(Stored data entries)
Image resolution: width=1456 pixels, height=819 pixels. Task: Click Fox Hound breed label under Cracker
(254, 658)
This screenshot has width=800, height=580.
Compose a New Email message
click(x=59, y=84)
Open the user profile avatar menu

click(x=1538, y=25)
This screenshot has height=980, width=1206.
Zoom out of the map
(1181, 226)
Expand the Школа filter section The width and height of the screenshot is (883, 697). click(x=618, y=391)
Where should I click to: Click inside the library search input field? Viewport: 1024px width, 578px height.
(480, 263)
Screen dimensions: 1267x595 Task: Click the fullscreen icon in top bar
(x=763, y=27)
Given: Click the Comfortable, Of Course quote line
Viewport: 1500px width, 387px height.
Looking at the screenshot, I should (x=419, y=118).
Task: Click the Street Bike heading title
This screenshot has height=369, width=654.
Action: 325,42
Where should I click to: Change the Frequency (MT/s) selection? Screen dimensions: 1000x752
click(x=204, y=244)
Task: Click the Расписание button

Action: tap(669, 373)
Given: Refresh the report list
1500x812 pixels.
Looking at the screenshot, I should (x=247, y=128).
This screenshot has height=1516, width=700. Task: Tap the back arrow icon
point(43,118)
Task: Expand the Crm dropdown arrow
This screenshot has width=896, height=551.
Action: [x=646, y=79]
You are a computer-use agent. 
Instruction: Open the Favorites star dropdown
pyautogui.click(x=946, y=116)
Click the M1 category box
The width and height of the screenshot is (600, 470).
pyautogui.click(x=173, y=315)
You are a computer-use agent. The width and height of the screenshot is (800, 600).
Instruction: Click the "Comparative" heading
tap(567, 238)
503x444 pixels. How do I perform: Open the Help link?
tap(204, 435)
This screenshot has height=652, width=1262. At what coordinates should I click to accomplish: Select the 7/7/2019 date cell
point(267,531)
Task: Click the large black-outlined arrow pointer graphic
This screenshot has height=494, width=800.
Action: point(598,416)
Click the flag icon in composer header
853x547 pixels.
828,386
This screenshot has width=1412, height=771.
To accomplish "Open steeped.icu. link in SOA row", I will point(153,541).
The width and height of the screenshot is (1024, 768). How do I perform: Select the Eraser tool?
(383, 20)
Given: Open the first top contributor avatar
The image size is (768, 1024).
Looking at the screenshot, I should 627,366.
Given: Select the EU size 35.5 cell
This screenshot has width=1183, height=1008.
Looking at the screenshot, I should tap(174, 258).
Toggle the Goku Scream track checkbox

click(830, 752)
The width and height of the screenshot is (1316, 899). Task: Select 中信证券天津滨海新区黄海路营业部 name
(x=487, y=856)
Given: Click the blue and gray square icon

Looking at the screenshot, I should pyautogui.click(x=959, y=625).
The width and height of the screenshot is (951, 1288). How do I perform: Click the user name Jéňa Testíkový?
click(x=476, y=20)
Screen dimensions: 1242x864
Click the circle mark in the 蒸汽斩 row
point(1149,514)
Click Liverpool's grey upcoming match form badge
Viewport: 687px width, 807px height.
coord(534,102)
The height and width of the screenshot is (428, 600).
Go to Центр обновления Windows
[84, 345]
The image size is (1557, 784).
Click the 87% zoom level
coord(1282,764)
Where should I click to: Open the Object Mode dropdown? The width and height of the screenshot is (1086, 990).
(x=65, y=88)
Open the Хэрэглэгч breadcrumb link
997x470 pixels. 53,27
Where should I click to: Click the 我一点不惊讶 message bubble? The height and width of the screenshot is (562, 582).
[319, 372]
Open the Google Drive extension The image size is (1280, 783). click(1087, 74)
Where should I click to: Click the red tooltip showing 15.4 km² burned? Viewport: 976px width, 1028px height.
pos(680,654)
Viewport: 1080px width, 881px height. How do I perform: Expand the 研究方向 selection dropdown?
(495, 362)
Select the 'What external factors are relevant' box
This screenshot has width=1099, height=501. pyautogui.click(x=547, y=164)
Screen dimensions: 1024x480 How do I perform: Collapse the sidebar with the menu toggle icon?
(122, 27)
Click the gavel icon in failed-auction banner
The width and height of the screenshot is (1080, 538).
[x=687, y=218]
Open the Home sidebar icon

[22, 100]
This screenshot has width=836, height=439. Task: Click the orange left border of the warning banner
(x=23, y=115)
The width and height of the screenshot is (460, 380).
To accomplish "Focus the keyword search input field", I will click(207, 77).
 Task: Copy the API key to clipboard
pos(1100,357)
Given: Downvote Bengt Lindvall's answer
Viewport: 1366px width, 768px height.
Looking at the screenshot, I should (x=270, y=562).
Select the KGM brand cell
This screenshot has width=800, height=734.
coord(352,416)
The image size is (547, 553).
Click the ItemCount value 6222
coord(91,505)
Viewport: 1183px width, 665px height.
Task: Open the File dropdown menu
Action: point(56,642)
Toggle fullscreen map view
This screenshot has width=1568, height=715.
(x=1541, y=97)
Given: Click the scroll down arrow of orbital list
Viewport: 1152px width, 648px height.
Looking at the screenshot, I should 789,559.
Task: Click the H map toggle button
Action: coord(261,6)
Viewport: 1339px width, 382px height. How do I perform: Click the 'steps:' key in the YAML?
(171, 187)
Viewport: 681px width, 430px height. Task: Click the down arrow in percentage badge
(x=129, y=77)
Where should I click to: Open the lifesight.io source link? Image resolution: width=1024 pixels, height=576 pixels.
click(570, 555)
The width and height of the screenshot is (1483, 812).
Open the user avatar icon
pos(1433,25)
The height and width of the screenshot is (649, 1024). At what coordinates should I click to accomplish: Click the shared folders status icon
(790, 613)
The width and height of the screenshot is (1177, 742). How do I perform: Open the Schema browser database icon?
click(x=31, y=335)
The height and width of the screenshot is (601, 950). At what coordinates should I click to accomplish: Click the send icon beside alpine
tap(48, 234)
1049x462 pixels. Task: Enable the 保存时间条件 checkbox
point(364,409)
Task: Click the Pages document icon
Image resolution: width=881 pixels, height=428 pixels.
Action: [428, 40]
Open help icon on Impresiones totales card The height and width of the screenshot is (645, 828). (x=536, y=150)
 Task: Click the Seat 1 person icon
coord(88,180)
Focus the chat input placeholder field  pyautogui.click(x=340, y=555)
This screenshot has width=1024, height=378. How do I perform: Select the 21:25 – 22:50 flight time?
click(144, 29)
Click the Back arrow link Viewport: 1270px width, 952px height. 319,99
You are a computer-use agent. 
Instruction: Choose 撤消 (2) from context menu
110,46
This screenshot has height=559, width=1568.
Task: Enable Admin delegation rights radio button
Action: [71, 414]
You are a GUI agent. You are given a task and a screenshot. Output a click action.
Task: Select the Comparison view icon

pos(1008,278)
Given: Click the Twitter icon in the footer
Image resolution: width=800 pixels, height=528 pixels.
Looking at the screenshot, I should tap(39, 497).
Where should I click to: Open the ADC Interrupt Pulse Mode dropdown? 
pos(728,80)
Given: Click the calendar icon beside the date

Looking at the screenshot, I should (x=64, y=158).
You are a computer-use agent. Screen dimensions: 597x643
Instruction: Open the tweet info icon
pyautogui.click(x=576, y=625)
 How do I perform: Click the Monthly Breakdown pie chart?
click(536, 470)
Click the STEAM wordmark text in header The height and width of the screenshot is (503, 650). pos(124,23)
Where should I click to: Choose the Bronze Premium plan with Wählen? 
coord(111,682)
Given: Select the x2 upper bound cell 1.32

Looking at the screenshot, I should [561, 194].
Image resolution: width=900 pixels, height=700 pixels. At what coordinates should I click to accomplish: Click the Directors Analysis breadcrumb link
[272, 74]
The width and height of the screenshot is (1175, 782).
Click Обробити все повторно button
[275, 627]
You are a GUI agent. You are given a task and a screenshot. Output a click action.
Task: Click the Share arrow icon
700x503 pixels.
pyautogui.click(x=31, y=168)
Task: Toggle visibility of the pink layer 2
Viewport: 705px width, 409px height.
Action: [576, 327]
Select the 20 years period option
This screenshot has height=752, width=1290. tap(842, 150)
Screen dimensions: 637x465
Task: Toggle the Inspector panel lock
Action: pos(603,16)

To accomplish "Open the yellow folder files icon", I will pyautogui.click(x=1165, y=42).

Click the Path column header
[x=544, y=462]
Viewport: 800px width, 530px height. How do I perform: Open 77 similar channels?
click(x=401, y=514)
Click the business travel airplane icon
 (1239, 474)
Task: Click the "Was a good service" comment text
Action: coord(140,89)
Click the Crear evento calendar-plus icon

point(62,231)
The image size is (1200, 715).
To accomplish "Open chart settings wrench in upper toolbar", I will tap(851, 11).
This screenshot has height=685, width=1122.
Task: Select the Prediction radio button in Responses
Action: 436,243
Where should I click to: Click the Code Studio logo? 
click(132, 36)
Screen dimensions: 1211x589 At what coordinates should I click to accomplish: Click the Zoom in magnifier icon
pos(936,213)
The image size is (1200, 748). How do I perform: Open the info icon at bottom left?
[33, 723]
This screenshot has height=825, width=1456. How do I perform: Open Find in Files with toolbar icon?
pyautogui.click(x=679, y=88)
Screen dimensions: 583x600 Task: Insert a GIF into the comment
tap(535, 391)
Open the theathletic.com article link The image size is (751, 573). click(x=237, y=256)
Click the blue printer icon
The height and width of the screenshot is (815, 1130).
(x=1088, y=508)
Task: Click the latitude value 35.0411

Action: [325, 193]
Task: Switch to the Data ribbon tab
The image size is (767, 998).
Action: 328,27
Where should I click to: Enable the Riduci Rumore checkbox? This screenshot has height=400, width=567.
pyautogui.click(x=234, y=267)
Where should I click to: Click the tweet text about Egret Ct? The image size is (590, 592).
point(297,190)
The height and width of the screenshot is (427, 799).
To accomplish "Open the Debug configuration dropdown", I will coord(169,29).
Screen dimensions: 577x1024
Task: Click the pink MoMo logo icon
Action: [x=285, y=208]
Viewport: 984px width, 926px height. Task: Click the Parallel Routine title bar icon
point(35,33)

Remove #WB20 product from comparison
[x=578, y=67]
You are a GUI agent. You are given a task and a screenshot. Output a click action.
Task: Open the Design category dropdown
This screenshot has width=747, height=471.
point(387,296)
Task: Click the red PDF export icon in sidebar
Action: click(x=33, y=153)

> [What to work on] All lines above holding the word "computer" make up the answer; copy each one.

> [Result]
You are a computer-use agent. 
You are a computer-use agent. The width and height of the screenshot is (800, 600).
You are a computer-use agent. 
You are a computer-use agent. Screen dimensions: 597x643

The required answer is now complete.